> Extract provided
════════

# Bonding Jumpers



## 360max (Jun 10, 2011)

k_buz said:


> While sitting here at 1:07AM, I have been thinking about a diagram I saw earlier tonight. It was a generic diagram of his plumbing system.
> 
> 
> 
> ...


..... read 250.104 (B) especially the last sentence. Which means, if you bring 220v to a water heater, the equipment ground for the ckt. feeding it is all you need.


----------



## k_buz (Mar 12, 2012)

I understand that, but I am making the analogy that the water heater is basically the same thing as the water meter.

You jumper the meter to protect the system in the event of the meter being removed, why wouldn't you then have to jumper the water heater in the event of it being removed? With the water heater removed, there is no equipment ground.


----------



## Speedy Petey (Jan 10, 2007)

Check my reply to that thread. 
There is NO need to extend the tub bond back to the service. The system bonds, and grounding electrode system have nothing to do with this tub bond.


----------



## tkb (Jan 21, 2009)

k_buz said:


> I understand that, but I am making the analogy that the water heater is basically the same thing as the water meter.
> 
> You jumper the meter to protect the system in the event of the meter being removed, why wouldn't you then have to jumper the water heater in the event of it being removed? With the water heater removed, there is no equipment ground.


Even though the hot and cold are connected together are every faucet?
Do you jump a gas water heater also?


----------



## Dennis Alwon (May 9, 2009)

Some inspection departments do require a jumper between the hot and cold at the water heater however unless the plumber used a dielectric fitting there is no reason to do this. 

There is no reason to jump the meter since the water pipe is not an electrode. If the water heater is removed there is a potential for the plumber to get hurt but no more so then when they cut any lines in the middle of the run.

The filter itself in this case would not need a jumper since there is only a few feet of copper on the line side.

The tub is properly bonded.


----------



## k_buz (Mar 12, 2012)

Then I will ask the next obvious question...why jumper the meter?


----------



## Pete m. (Nov 19, 2011)

*250.53 Grounding Electrode System Installation.

(D) Metal UndergroundWater Pipe.​*​​​​If used as a grounding
electrode, metal underground water pipe shall meet the
requirements of 250.53(D)(1) and (D)(2).​
*(1) Continuity.​*​​​​Continuity of the grounding path or the
bonding connection to interior piping shall not rely on water​
meters or filtering devices and similar equipment.

════════

> Source material

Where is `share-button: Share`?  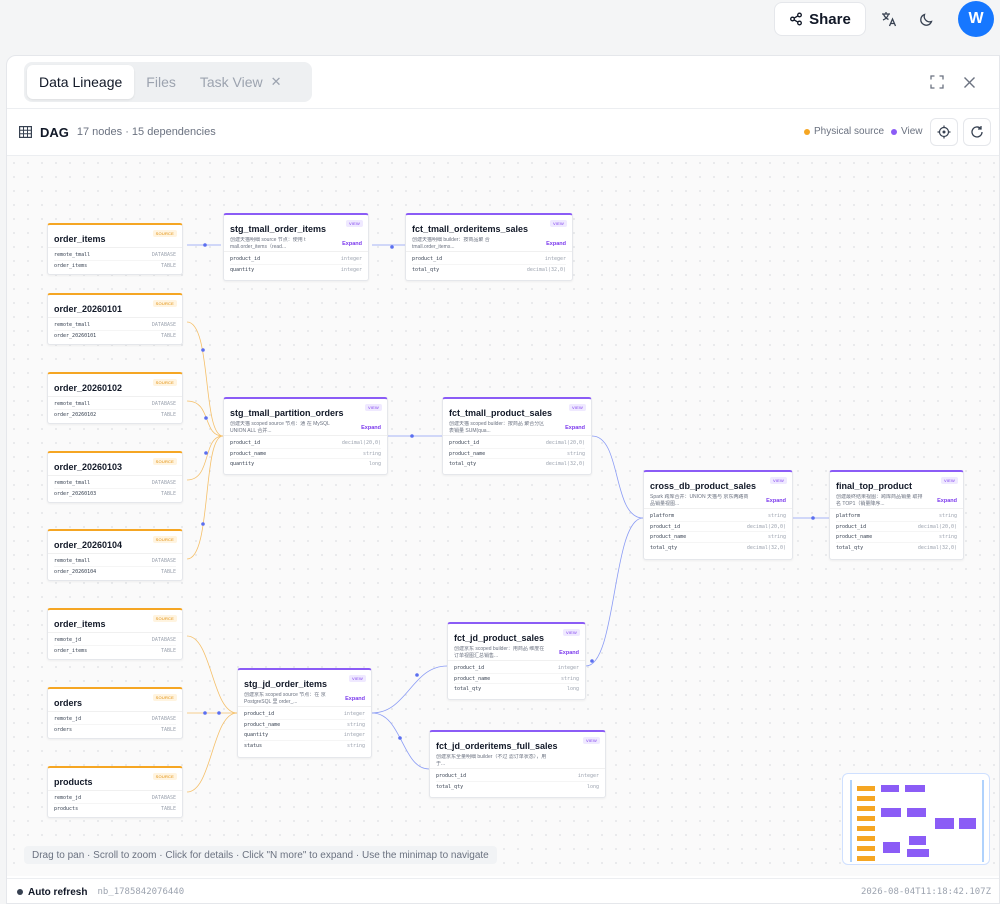
share-button: Share is located at coordinates (820, 19).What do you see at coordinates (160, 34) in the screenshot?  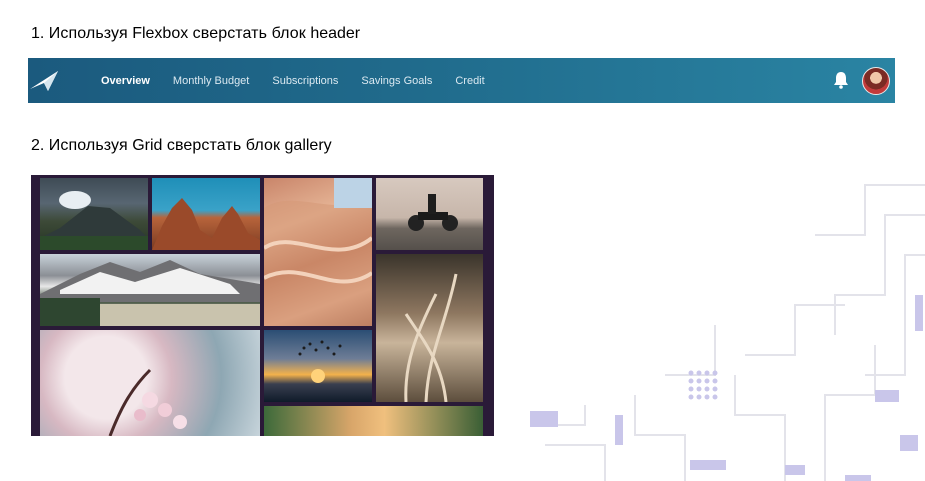 I see `task-tech: Flexbox` at bounding box center [160, 34].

════════

> Check your understanding
1. In the forum thread on bonding jumpers, which code section does 360max tell the reader to read, especially its last sentence?
2. Reproduce the part of the bonding jumper thread between "## Dennis Alwon" and "is properly bonded.", inclusive.
Answer from the forum thread alone and not from the listing.

> Exercise answers
1. 250.104 (B)

2.
## Dennis Alwon (May 9, 2009)

Some inspection departments do require a jumper between the hot and cold at the water heater however unless the plumber used a dielectric fitting there is no reason to do this. 

There is no reason to jump the meter since the water pipe is not an electrode. If the water heater is removed there is a potential for the plumber to get hurt but no more so then when they cut any lines in the middle of the run.

The filter itself in this case would not need a jumper since there is only a few feet of copper on the line side.

The tub is properly bonded.